Отношение к истории — вот, наверное, самое сильное впечатление от моего последнего посещения Минска. "Никто не забыт, ничто не забыто" — не фигура речи здесь. Было бы странно, конечно, если бы город, практически полностью уничтоженный фашистами, вдруг впал в амнезию. Все-таки память о войне ждет тебя на каждом углу, не отделаться — тут вешали, тут расстреливали. Но отношение к советской эпохе в Беларуси не просто казенно-уважительное, а по-настоящему благоговейное. Здесь никто не пытается выпятить свои достижения через отрицание и противопоставление. Здесь ничего не прячут и не драпируют. С герба Беларуси, встречающего вас по прилете, не исчезли ни земной шар, ни колосья, ни красная звезда.
И это не привычный для нас блеф, не бравада, не попытка еще хоть пару километров проехать на загривке "у совка". С 2006 года в Беларуси воссоздана октябрятская организация. Пионерия и комсомол и не упразднялись. Да, конечно, формальности. Но после того, как все горшки разбиты вдребезги, Беларусь остается колбой, из которой все еще мерцает небольшой осколок советской идентичности. Лукашенко сжимает этот кристалл в большом кулаке и вертится, и скачет, и хитрит, стараясь не выронить, сохранить эту заначку для будущего.
Вообще даже короткое знакомство с Белоруссией способно натолкнуть гостя из России на самые печальные размышления. Для меня, уж простите, главный показатель — не дороги и не витрины, а работающая промышленность. Помню, как в три часа ночи я, сбившись с трассы, уперся в проходную витебского завода "Полимер". В холодной предрассветной мгле автобусы везли новую смену. Все, что в России заброшено и уничтожено, приватизировано, разграблено и пропито, в Беларуси — работает. Работает. Работает.
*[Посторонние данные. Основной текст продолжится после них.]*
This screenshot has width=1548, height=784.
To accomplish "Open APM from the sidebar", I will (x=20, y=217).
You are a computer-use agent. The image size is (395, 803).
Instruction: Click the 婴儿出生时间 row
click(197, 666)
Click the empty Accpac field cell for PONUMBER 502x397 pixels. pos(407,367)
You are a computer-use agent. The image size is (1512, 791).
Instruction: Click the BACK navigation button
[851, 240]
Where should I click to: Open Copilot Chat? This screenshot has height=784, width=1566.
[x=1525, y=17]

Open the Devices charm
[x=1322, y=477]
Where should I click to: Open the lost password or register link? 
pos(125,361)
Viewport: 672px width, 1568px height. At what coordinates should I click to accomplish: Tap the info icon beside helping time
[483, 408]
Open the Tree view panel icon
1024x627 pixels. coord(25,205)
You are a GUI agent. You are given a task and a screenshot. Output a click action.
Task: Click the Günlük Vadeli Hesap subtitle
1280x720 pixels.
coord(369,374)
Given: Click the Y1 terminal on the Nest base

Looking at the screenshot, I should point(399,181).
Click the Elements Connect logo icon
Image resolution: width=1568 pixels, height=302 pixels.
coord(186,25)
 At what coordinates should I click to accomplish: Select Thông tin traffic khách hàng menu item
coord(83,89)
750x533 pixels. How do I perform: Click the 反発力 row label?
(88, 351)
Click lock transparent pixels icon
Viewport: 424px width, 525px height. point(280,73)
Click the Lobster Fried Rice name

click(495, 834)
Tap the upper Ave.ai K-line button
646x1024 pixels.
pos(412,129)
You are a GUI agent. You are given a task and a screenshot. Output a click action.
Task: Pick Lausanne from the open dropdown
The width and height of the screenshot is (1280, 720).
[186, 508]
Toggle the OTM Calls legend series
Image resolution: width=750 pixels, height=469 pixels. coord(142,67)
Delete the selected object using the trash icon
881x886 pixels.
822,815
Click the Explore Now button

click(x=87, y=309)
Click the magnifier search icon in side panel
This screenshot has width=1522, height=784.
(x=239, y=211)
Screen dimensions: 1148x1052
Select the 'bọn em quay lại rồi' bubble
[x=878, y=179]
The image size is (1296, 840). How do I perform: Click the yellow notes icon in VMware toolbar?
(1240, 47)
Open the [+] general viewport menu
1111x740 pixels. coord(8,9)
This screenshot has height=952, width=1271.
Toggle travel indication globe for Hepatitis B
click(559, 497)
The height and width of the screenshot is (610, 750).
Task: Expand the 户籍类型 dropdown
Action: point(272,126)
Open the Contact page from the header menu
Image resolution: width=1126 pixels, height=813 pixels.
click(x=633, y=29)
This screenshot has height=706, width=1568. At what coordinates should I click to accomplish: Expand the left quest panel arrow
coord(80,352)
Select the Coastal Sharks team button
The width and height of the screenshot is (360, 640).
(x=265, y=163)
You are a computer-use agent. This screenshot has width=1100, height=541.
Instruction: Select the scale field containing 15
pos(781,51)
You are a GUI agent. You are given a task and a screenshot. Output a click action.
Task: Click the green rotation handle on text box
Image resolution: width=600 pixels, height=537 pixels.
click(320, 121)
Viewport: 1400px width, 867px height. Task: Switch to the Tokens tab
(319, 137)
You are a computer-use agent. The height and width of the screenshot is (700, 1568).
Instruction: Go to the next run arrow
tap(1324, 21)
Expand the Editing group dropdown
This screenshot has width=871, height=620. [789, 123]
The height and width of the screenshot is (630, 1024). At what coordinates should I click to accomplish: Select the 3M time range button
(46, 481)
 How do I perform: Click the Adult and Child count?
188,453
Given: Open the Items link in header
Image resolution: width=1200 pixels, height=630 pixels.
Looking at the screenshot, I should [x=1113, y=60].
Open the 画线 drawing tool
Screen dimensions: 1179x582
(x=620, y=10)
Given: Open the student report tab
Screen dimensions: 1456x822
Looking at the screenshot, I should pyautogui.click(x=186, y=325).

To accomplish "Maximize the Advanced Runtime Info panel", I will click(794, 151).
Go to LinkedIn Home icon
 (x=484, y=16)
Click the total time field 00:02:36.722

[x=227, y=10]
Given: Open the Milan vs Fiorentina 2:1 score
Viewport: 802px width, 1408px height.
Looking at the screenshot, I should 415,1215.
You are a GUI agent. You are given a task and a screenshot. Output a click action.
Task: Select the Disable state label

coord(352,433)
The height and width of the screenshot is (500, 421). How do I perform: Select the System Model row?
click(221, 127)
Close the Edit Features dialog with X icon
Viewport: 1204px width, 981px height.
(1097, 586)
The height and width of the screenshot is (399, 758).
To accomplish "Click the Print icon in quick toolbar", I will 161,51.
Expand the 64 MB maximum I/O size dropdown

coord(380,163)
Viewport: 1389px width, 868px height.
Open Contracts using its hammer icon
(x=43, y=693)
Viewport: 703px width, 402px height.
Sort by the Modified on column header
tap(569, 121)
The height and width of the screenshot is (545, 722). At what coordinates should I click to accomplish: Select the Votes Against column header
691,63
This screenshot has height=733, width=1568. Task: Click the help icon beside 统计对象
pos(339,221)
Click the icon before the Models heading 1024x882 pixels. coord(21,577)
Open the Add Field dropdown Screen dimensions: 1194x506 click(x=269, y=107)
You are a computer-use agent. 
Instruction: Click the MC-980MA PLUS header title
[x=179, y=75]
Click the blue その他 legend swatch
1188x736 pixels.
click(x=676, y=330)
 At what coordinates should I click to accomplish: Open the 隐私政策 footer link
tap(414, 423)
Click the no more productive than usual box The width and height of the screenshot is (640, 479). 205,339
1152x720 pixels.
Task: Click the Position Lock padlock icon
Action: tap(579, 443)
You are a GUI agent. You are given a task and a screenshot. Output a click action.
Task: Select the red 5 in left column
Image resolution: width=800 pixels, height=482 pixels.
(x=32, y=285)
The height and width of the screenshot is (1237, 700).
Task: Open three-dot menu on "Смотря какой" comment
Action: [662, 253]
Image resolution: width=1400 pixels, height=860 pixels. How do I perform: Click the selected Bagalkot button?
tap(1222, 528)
Работают МАЗ и БелАЗ. Работает завод холодильного оборудования "Атлант". Работает завод электроники "Горизонт". Работают станкостроительный завод и завод измерительных приборов. Работает моторный завод. Я тактично промолчу по поводу сельского хозяйства, хотя поход на крестьянский рынок способен отправить в нокаут любого избалованного разнообразием россиянина. Да, конечно, все эти отрасли привязаны к российскому рынку. Падение сбыта в России означает моментальное затоваривание для белорусских производителей. Но эти производители как минимум есть. Они существуют!
Я захожу в гостиничный номер, привычным придирчивым взглядом окидываю интерьер. Все абсолютно, от простыней до мыла (специально изучал упаковку), не говоря уж о холодильнике с телевизором, все до винтика — сделано в Беларуси. Иду по минскому аэропорту, который, в отличие от наших столичных хабов, построен не вместо снесенных советских аэрокомплексов, а на основе прежнего. Здесь тоже сверкают хромированные поручни и эскалаторы. Тоже горят электронные панели. Однако и тут, так же как в гостинице, процентов на девяносто все произведено в Беларуси. Уточняю и не удивляюсь уже — строительство в аэропорту, да и во всей республике, велось и ведется только белорусскими трестами. Государственными предприятиями. По суровым СНиПам и ГОСТам. Это заметно даже неискушенному наблюдателю, который, проезжая минские или витебские новостройки, все-таки способен оценить организацию работ. Здесь во всем чувствуется — неважно, грубая или изящная — рука планировщика, приверженность единой концепции, наличие общей государственной идеи.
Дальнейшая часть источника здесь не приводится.